(Extracted data entries)
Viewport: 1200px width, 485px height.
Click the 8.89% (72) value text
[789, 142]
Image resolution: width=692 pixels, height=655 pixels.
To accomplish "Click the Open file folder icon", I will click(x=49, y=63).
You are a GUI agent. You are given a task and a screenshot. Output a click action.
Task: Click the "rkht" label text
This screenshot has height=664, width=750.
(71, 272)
--
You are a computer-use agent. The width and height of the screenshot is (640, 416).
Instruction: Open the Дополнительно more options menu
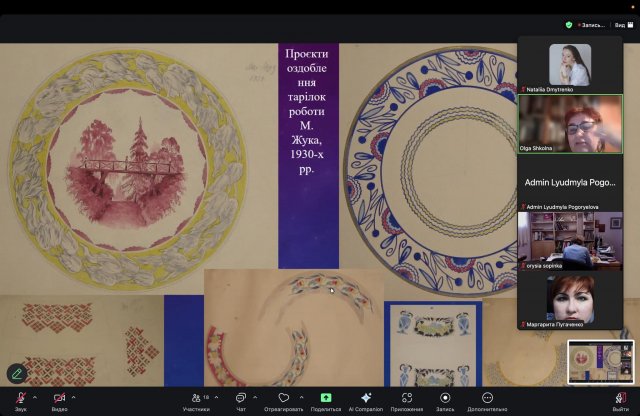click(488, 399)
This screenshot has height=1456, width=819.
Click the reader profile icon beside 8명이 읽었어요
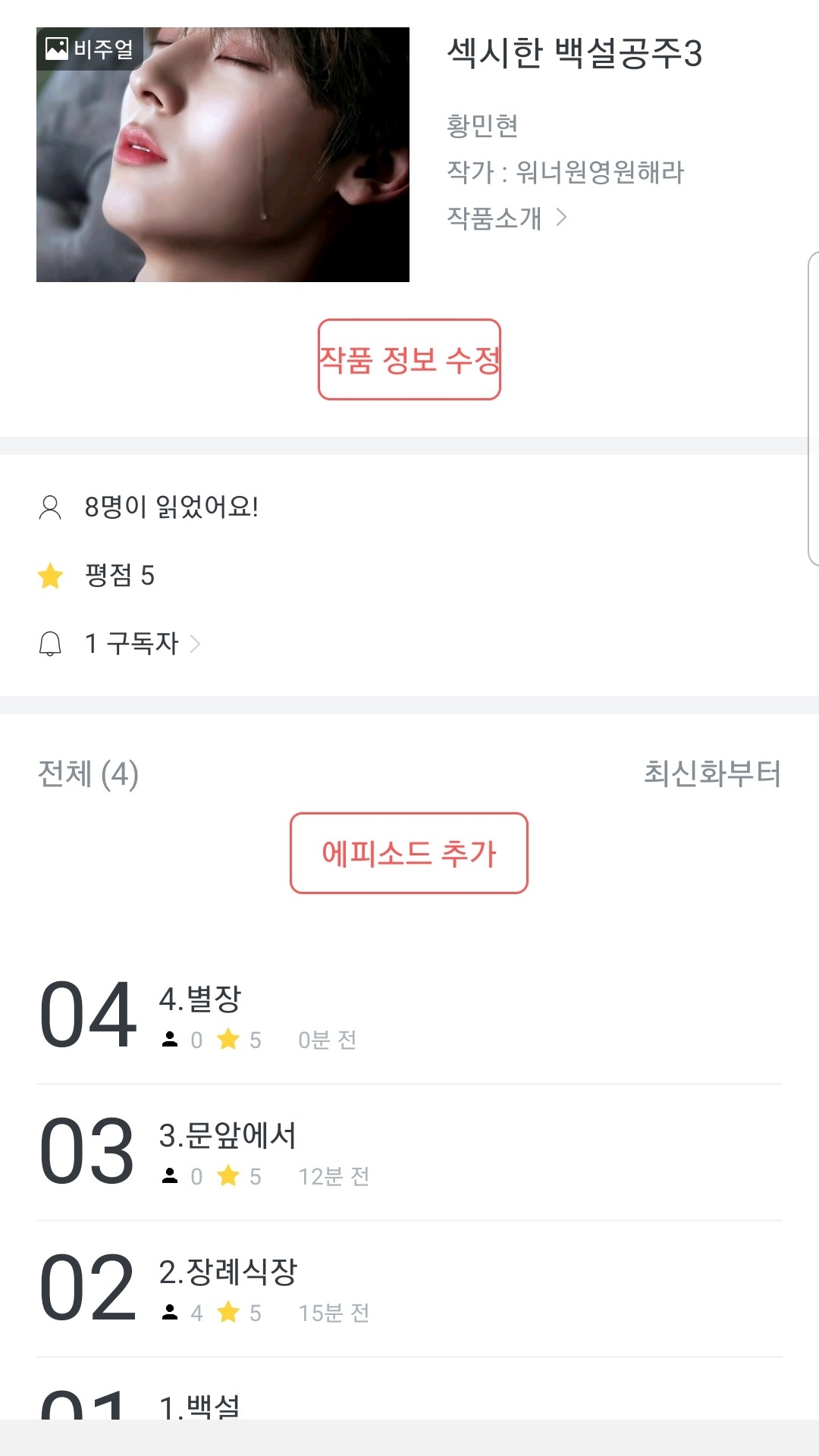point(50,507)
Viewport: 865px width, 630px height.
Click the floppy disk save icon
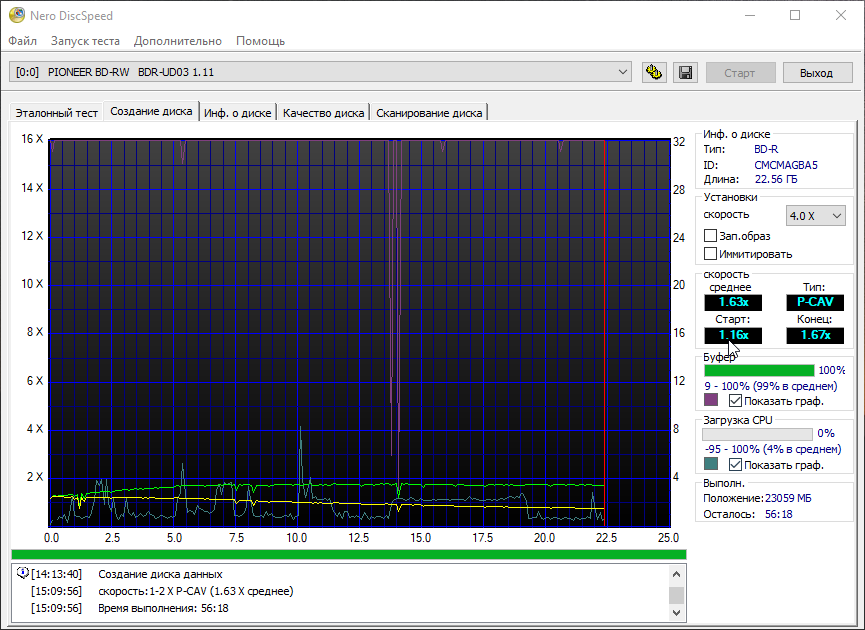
...
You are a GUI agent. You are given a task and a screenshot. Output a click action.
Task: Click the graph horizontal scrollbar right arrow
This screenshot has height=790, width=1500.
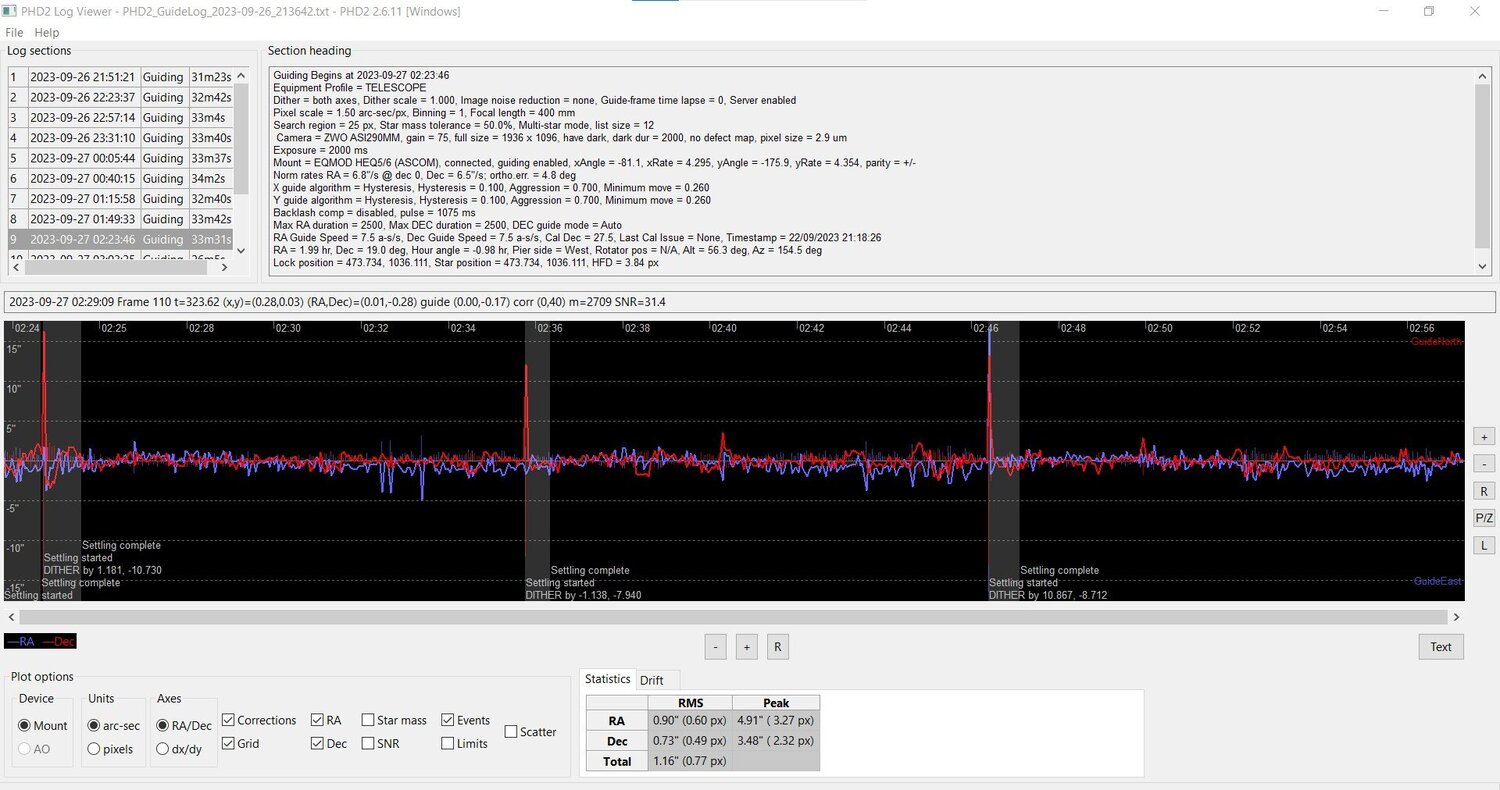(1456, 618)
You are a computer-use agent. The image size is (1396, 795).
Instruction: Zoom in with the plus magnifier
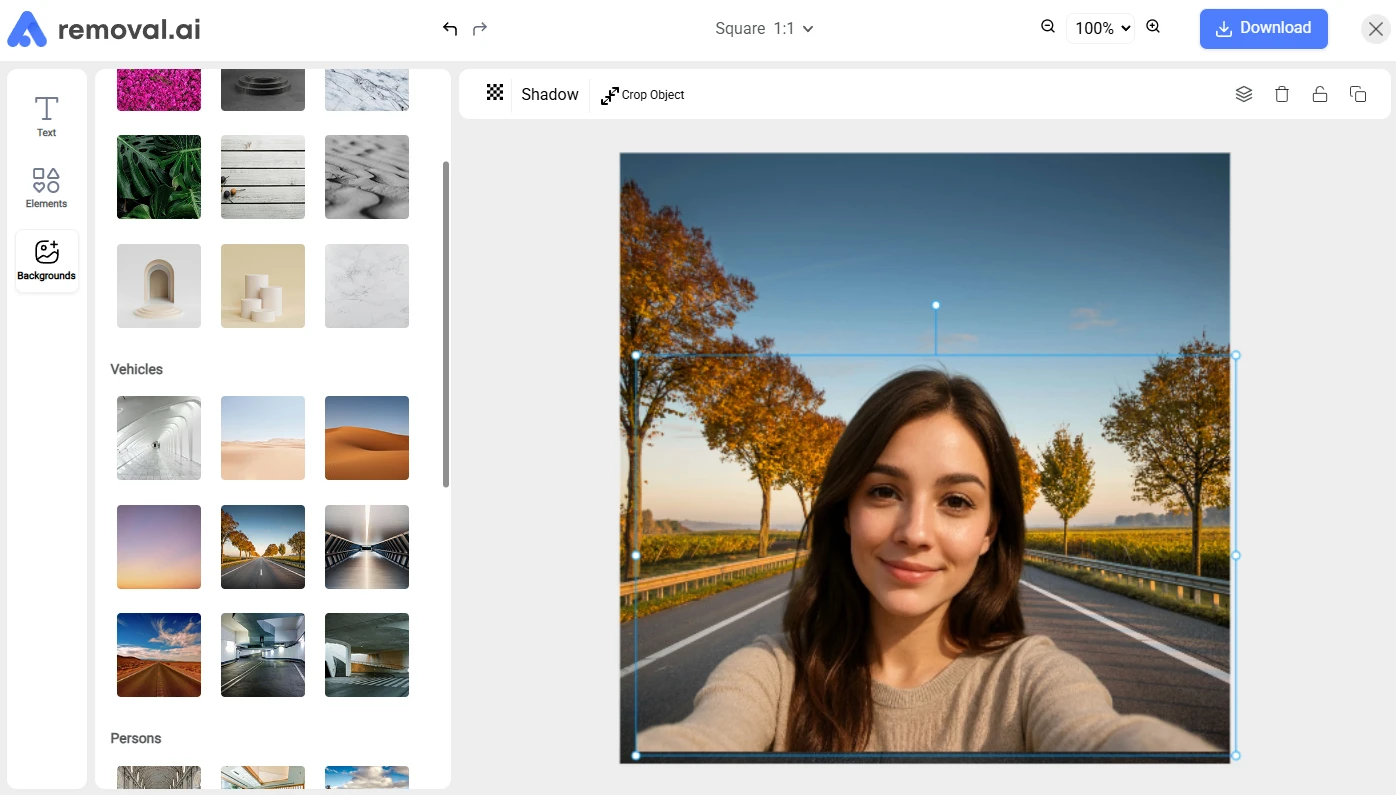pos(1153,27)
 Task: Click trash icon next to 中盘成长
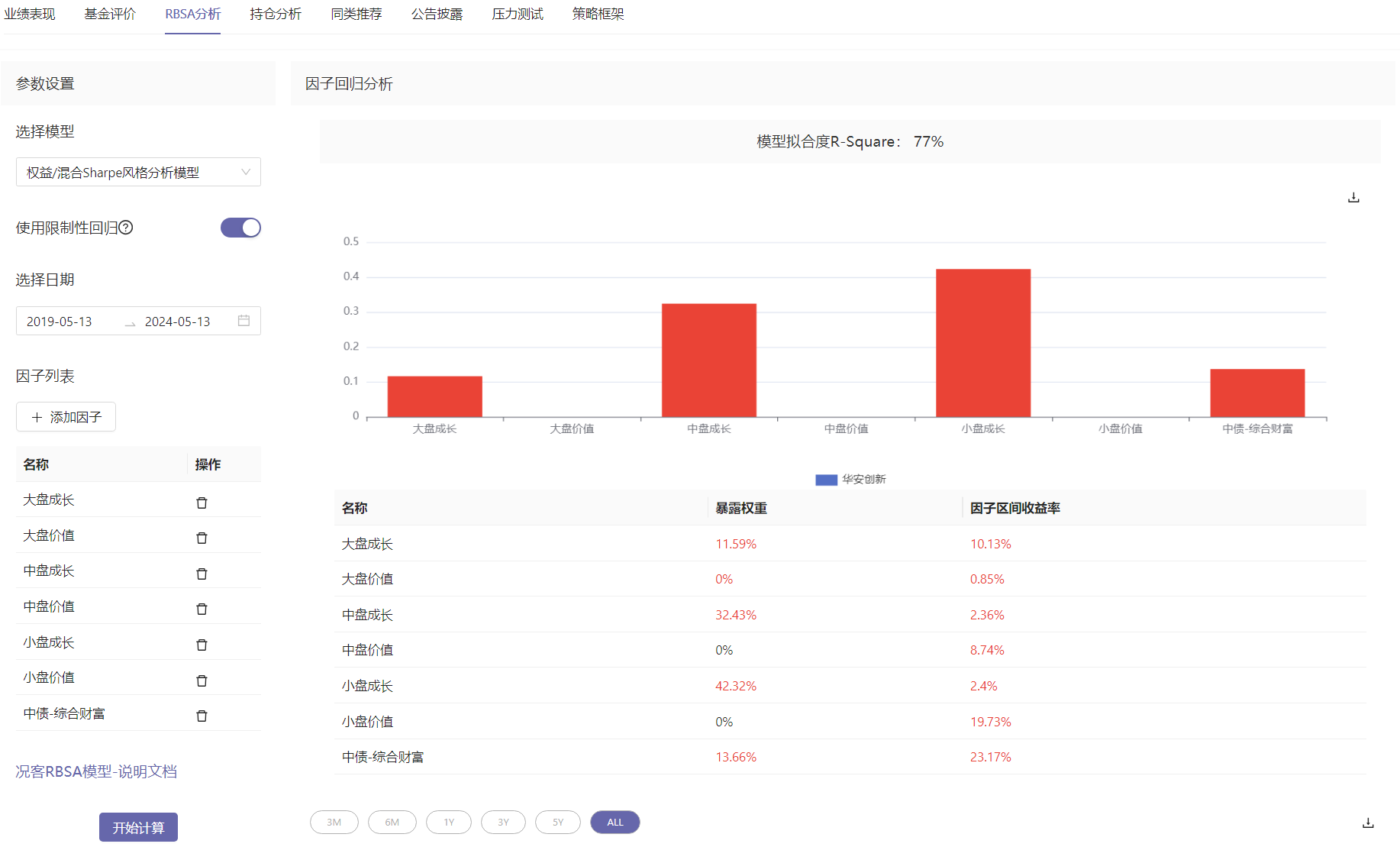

* _EXERCISE DESCRIPTION_
Copy each line above containing the string "Viewport".

* _ANSWER TO THIS PROBLEM_
Viewport: 1200px width, 485px height.
Viewport: 865px width, 630px height.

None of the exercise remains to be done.